For the first article, more than 900 publications were reviewed to analyze the effectiveness of 14 different categories of feed additives and feeding strategies for mitigating enteric CH4 emissions. Each category was analyzed for potential CH4 mitigating effect, whether long-term effects have been established, the effectiveness of the method, and whether the practice is environmentally safe. Based on these criteria, the authors concluded that 10 of these 14 categories could be recommended.

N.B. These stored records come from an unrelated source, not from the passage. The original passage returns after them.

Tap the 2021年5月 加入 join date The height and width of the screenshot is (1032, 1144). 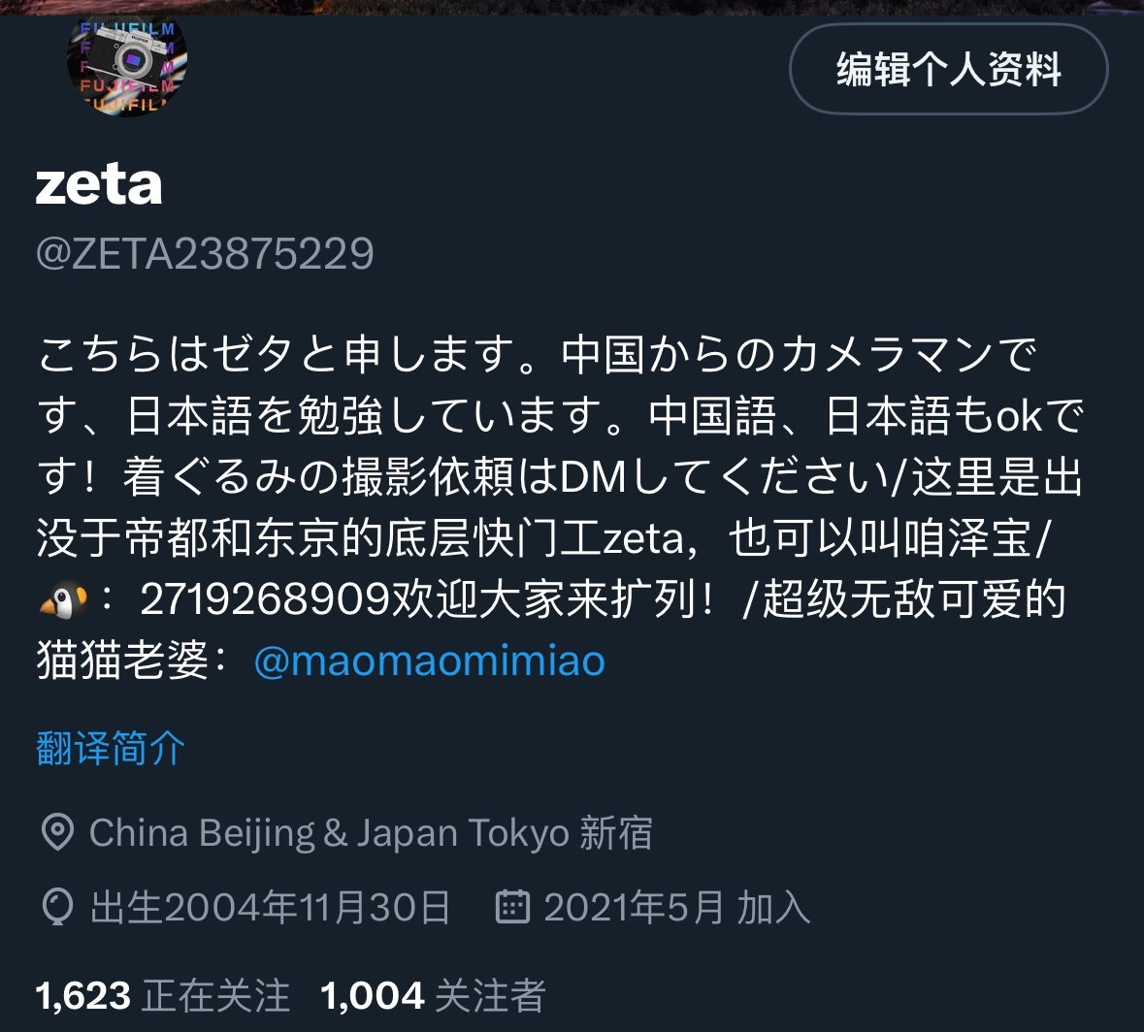(677, 907)
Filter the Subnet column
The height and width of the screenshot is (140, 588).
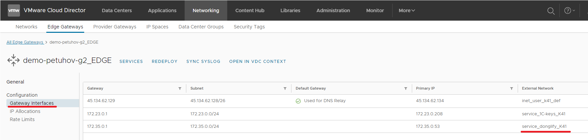pos(285,89)
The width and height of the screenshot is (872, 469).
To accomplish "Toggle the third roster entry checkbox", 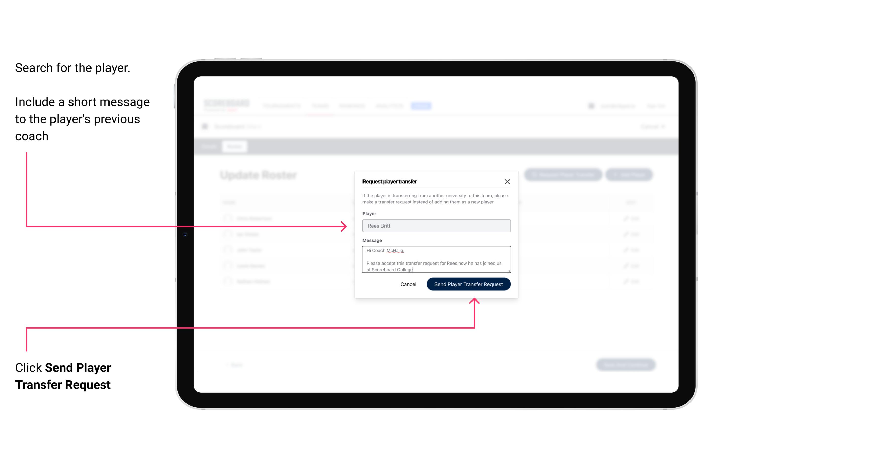I will 227,250.
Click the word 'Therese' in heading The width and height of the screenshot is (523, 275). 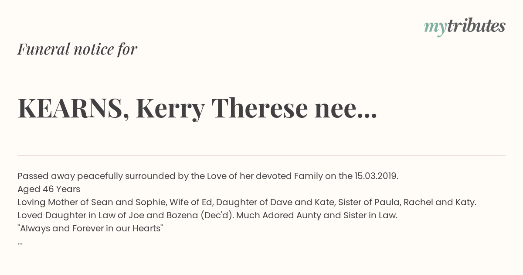pyautogui.click(x=260, y=108)
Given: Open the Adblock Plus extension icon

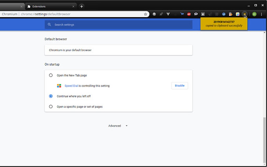Looking at the screenshot, I should click(189, 14).
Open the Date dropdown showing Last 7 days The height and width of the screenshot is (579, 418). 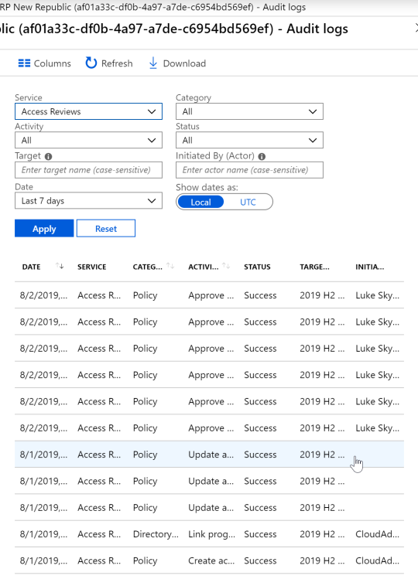[x=88, y=201]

“Improving forage quality and overall diet digestibility was recommended as one of the most effective practices to reduce enteric CH4 emissions per unit of milk or meat,” stated Dr. Alex Hristov, an author of the reviews. “Addition of lipids to the diet can also reduce CH4 emissions,” added Hristov. Another example of an effective mitigation practice is the use of alternative electron receptors, such as nitrates. However, not enough research has been completed to determine the long-term effects of nitrates. In addition, nitrates can increase nitrogen losses with manure and are potentially toxic to the animal. The toxicity issue can be alleviated if the animals are gradually adapted to the additive, and nitrogen losses can be minimized if nitrates are added to low-protein diets. Other feed management practices with low to medium effectiveness included ionophoric antibiotics, feeding of concentrates, and precision feeding. Even though these practices offer only moderate emission reductions, adequate research has confirmed their long-term mitigation effect.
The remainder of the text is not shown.